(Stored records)

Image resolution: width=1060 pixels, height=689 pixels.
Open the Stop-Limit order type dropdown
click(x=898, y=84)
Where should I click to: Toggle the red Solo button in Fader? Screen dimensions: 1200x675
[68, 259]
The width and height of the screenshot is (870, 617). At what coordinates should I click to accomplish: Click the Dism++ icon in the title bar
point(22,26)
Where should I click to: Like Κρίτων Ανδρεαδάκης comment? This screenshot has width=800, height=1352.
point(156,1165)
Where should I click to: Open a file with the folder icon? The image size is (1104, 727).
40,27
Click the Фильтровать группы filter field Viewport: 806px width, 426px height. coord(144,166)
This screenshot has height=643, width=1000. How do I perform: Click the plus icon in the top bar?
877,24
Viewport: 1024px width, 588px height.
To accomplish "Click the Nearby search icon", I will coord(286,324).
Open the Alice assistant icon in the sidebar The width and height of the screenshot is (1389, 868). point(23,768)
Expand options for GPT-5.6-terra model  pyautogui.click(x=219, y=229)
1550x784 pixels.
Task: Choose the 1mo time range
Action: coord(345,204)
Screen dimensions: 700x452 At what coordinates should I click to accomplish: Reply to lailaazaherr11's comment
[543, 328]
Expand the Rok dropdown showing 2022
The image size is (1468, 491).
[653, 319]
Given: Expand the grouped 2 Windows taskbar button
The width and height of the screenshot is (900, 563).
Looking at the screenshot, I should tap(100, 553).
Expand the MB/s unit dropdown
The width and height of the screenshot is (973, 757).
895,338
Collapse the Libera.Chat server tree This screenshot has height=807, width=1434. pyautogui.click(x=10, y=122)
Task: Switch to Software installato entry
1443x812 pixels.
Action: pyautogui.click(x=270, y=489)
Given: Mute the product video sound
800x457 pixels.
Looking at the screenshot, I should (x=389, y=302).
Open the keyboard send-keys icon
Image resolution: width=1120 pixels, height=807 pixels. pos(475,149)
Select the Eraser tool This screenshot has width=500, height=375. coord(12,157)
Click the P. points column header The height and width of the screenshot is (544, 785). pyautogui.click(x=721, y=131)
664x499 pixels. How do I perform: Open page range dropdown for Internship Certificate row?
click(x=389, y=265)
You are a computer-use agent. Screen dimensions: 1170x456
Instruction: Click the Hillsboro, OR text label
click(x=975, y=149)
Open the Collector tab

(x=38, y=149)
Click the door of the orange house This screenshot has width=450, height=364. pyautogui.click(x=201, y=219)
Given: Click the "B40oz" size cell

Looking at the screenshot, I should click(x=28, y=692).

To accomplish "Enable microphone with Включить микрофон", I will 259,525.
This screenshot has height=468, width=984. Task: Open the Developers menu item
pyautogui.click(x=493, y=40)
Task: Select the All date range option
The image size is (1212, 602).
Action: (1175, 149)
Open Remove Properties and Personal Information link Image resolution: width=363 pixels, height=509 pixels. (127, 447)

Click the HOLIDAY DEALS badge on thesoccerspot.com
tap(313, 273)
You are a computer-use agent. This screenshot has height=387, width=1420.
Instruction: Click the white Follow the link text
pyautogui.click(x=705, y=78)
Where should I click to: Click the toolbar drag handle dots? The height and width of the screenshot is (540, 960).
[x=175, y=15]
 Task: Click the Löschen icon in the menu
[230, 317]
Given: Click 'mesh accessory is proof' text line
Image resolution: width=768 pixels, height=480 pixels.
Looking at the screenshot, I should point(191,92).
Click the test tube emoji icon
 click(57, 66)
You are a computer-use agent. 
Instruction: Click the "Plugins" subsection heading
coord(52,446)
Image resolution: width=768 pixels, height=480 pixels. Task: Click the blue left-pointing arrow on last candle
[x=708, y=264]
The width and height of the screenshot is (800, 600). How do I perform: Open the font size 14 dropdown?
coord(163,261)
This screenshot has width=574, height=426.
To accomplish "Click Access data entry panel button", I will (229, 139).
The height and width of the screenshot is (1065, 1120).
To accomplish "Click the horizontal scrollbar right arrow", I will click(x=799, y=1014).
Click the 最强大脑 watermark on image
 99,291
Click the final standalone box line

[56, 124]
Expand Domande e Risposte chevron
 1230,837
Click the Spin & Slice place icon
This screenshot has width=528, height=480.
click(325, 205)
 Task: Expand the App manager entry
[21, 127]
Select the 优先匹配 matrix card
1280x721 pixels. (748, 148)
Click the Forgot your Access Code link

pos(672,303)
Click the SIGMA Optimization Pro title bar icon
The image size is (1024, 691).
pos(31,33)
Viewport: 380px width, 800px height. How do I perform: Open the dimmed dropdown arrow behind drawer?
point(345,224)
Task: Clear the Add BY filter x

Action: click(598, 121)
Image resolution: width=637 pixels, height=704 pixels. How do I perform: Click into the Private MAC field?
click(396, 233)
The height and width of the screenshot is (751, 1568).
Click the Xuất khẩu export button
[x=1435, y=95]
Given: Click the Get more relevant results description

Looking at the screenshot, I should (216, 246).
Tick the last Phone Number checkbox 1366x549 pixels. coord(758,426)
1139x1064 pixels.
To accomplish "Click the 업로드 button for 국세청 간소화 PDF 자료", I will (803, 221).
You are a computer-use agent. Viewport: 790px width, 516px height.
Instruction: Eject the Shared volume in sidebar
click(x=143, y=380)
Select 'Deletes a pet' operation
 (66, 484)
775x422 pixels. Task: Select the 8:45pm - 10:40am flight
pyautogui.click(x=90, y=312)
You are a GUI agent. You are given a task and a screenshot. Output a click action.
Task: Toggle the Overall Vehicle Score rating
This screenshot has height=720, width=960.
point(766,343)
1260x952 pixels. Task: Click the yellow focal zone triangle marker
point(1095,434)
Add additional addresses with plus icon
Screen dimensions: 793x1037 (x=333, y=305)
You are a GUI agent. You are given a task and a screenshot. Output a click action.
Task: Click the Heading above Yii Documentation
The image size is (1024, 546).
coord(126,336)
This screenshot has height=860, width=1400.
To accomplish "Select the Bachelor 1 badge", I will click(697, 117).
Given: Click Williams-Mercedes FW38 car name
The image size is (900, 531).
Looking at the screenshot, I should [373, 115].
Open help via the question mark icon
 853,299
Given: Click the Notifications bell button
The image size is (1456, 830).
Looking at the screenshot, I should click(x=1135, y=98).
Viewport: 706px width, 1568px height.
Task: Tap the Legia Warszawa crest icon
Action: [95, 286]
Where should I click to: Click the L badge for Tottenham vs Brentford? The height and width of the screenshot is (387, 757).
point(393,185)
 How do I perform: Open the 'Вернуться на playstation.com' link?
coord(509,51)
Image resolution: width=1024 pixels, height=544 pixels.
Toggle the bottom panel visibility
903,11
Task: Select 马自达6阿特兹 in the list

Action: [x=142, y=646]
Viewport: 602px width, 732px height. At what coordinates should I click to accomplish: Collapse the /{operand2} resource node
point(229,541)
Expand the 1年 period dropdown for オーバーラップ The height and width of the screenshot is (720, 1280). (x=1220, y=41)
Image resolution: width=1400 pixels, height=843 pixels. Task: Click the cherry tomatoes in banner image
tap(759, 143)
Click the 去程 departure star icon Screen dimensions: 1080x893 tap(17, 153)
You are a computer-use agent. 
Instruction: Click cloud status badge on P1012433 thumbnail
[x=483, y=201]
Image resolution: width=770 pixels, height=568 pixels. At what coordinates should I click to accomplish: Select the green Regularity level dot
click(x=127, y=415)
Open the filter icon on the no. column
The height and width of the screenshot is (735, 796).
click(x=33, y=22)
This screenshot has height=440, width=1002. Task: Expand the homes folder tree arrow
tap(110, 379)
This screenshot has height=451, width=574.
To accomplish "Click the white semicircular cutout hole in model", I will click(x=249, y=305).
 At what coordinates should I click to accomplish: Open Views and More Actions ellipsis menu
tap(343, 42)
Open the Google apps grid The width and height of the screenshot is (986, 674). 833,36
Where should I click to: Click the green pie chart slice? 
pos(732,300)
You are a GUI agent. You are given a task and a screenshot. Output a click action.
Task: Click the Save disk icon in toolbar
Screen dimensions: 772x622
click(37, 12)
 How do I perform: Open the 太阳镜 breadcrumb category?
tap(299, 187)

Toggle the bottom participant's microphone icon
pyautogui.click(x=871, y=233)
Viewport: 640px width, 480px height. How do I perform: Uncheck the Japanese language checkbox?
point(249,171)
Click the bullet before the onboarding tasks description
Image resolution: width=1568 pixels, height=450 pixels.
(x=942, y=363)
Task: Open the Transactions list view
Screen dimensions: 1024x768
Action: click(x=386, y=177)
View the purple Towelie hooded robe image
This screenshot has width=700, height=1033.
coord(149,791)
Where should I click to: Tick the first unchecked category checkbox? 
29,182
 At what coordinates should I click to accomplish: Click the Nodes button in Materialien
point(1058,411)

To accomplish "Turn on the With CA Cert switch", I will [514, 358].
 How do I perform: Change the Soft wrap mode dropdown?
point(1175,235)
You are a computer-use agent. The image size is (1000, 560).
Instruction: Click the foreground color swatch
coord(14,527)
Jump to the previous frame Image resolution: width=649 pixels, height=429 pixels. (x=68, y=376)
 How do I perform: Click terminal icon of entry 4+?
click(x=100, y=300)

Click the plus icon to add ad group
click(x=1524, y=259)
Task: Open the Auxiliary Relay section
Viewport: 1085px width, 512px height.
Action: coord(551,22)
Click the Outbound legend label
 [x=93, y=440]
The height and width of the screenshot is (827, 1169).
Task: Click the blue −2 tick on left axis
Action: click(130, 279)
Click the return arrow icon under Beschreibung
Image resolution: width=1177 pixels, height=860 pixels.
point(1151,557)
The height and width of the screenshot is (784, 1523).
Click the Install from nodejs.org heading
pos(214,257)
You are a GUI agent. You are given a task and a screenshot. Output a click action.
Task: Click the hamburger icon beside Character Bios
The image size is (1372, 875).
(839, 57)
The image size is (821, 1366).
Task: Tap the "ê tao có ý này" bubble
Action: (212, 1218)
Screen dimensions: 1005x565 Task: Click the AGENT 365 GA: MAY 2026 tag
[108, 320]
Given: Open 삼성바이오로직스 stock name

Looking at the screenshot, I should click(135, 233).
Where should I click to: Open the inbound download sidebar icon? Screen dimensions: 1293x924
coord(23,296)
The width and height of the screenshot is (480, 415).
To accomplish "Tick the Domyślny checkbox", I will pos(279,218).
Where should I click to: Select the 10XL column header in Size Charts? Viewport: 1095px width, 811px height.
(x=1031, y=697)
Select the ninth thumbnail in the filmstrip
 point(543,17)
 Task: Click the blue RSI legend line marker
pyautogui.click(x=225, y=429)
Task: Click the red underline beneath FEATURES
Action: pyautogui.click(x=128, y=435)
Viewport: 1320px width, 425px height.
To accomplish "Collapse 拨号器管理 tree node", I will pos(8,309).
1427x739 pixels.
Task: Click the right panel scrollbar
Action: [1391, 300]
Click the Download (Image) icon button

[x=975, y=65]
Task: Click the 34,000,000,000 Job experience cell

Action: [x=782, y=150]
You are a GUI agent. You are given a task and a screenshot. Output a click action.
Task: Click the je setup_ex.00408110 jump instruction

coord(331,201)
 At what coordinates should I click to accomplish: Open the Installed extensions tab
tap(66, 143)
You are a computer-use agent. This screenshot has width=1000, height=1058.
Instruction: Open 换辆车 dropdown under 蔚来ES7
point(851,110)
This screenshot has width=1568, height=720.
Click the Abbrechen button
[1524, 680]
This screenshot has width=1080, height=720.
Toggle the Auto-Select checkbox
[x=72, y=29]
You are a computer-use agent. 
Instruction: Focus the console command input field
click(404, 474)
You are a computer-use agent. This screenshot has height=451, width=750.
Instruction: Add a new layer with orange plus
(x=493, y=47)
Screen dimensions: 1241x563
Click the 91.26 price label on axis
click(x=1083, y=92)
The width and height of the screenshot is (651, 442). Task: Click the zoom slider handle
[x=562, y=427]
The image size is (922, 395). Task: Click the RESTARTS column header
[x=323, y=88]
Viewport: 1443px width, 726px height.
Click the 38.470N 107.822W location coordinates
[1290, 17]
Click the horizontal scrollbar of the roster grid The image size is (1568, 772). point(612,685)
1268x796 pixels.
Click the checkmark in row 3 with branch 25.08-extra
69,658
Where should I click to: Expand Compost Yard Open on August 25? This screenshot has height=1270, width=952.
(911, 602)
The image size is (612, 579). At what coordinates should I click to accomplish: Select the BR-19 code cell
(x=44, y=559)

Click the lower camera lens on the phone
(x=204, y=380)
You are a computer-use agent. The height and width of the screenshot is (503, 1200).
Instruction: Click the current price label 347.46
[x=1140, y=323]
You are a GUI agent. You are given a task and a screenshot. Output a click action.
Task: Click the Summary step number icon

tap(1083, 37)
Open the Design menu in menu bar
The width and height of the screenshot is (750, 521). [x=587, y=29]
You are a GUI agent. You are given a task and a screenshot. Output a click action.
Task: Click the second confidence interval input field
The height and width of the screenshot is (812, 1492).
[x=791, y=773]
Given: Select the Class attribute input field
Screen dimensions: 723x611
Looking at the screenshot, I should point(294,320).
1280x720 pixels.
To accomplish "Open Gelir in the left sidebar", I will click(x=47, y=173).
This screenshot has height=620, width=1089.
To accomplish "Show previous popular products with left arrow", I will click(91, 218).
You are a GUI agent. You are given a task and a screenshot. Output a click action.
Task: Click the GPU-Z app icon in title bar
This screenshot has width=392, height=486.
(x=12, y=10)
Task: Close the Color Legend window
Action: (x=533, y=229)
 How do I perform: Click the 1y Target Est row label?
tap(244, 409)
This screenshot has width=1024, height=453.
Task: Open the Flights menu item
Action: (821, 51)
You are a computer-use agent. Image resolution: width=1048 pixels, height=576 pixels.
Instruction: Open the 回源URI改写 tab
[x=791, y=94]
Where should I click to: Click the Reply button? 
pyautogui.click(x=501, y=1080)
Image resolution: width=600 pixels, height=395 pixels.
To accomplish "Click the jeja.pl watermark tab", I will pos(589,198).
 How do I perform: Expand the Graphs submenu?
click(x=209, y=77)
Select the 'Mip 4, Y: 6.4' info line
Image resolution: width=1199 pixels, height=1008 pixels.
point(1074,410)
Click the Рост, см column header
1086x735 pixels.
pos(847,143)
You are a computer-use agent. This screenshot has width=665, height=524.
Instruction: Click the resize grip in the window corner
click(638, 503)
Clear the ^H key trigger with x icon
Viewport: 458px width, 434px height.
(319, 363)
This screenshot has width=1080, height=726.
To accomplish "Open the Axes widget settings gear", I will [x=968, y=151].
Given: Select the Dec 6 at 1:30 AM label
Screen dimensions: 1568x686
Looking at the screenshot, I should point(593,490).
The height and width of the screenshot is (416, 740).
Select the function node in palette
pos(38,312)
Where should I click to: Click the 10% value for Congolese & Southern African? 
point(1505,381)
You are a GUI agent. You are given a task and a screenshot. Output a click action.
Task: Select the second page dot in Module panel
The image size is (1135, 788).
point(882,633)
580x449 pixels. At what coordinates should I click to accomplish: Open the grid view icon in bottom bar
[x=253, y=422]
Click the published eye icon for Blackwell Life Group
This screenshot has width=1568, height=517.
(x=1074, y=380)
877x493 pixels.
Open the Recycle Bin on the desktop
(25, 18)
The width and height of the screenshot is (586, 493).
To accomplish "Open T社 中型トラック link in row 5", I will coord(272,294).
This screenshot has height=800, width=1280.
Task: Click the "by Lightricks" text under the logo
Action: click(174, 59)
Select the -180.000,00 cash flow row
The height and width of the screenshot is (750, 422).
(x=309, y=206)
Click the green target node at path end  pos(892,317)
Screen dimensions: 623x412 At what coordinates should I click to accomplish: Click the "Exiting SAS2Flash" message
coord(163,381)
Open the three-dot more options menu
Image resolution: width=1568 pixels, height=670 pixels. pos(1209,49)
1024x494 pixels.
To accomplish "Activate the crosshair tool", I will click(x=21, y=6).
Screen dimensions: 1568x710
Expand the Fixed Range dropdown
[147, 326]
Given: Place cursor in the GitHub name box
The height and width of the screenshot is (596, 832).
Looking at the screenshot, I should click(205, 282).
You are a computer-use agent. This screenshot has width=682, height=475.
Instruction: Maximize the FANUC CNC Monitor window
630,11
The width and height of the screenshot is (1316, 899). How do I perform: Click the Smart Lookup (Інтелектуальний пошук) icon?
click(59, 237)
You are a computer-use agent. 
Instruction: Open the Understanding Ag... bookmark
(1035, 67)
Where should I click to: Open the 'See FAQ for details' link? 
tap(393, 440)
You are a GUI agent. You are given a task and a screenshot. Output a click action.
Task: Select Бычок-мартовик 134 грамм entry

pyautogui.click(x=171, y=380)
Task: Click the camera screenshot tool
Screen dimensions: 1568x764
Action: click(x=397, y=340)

→ Problem statement: Reprint exactly the lines above that start at the one with "This screenshot has width=1568, height=720." and end at the one with "Screen dimensions: 1241x563", keeping both and adding none.

→ Task solution:
This screenshot has width=1568, height=720.
Click the Abbrechen button
[1524, 680]
This screenshot has width=1080, height=720.
Toggle the Auto-Select checkbox
[x=72, y=29]
You are a computer-use agent. 
Instruction: Focus the console command input field
click(404, 474)
You are a computer-use agent. This screenshot has height=451, width=750.
Instruction: Add a new layer with orange plus
(x=493, y=47)
Screen dimensions: 1241x563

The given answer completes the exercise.